Every entry here should be copied exactly.
*** Opening Provided data ***
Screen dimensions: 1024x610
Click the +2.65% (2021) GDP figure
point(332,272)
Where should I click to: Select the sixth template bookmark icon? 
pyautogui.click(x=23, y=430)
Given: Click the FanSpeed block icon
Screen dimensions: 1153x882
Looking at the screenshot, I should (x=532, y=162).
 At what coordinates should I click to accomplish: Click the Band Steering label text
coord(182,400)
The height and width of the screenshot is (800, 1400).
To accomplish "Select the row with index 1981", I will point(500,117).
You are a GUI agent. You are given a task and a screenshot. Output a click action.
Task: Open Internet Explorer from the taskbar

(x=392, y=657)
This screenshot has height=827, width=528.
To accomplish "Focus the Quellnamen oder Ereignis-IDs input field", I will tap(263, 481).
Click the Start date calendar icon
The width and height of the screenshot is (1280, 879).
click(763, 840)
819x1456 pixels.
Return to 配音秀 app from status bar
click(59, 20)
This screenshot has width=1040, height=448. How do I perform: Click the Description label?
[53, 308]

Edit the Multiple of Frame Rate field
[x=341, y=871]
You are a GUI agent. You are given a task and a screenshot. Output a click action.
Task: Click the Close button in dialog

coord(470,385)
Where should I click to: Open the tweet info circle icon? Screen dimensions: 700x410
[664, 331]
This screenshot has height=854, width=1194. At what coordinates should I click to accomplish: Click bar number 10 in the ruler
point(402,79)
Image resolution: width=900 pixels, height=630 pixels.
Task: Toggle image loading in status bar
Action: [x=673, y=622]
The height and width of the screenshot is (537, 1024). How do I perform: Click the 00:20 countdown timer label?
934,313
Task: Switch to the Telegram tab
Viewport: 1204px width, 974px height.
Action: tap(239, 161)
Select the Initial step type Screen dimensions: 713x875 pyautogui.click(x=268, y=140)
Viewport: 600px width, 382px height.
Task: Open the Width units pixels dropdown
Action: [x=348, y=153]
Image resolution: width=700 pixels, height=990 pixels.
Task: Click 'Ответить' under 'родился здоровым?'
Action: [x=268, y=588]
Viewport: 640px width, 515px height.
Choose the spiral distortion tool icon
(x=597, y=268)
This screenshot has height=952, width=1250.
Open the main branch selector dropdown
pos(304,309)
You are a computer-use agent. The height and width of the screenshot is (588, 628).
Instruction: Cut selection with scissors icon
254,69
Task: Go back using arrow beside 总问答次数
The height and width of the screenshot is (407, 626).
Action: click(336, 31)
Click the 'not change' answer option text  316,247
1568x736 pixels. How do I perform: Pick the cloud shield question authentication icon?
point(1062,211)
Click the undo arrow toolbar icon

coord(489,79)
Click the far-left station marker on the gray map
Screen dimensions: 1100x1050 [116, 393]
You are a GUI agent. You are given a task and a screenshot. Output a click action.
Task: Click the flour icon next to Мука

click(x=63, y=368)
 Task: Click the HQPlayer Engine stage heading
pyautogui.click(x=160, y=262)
*** Closing Provided data ***
#### Response to this task:
Screen dimensions: 1024x610
Click the +2.65% (2021) GDP figure
point(332,272)
Where should I click to: Select the sixth template bookmark icon? 
pyautogui.click(x=23, y=430)
Given: Click the FanSpeed block icon
Screen dimensions: 1153x882
Looking at the screenshot, I should (x=532, y=162).
 At what coordinates should I click to accomplish: Click the Band Steering label text
coord(182,400)
The height and width of the screenshot is (800, 1400).
To accomplish "Select the row with index 1981", I will point(500,117).
You are a GUI agent. You are given a task and a screenshot. Output a click action.
Task: Open Internet Explorer from the taskbar

(x=392, y=657)
This screenshot has height=827, width=528.
To accomplish "Focus the Quellnamen oder Ereignis-IDs input field", I will tap(263, 481).
Click the Start date calendar icon
The width and height of the screenshot is (1280, 879).
click(763, 840)
819x1456 pixels.
Return to 配音秀 app from status bar
click(59, 20)
This screenshot has width=1040, height=448. How do I perform: Click the Description label?
[53, 308]

Edit the Multiple of Frame Rate field
[x=341, y=871]
You are a GUI agent. You are given a task and a screenshot. Output a click action.
Task: Click the Close button in dialog

coord(470,385)
Where should I click to: Open the tweet info circle icon? Screen dimensions: 700x410
[664, 331]
This screenshot has height=854, width=1194. At what coordinates should I click to accomplish: Click bar number 10 in the ruler
point(402,79)
Image resolution: width=900 pixels, height=630 pixels.
Task: Toggle image loading in status bar
Action: [x=673, y=622]
The height and width of the screenshot is (537, 1024). How do I perform: Click the 00:20 countdown timer label?
934,313
Task: Switch to the Telegram tab
Viewport: 1204px width, 974px height.
Action: tap(239, 161)
Select the Initial step type Screen dimensions: 713x875 pyautogui.click(x=268, y=140)
Viewport: 600px width, 382px height.
Task: Open the Width units pixels dropdown
Action: [x=348, y=153]
Image resolution: width=700 pixels, height=990 pixels.
Task: Click 'Ответить' under 'родился здоровым?'
Action: [x=268, y=588]
Viewport: 640px width, 515px height.
Choose the spiral distortion tool icon
(x=597, y=268)
This screenshot has height=952, width=1250.
Open the main branch selector dropdown
pos(304,309)
You are a computer-use agent. The height and width of the screenshot is (588, 628).
Instruction: Cut selection with scissors icon
254,69
Task: Go back using arrow beside 总问答次数
The height and width of the screenshot is (407, 626).
Action: click(336, 31)
Click the 'not change' answer option text  316,247
1568x736 pixels. How do I perform: Pick the cloud shield question authentication icon?
point(1062,211)
Click the undo arrow toolbar icon

coord(489,79)
Click the far-left station marker on the gray map
Screen dimensions: 1100x1050 [116, 393]
You are a GUI agent. You are given a task and a screenshot. Output a click action.
Task: Click the flour icon next to Мука

click(x=63, y=368)
 Task: Click the HQPlayer Engine stage heading
pyautogui.click(x=160, y=262)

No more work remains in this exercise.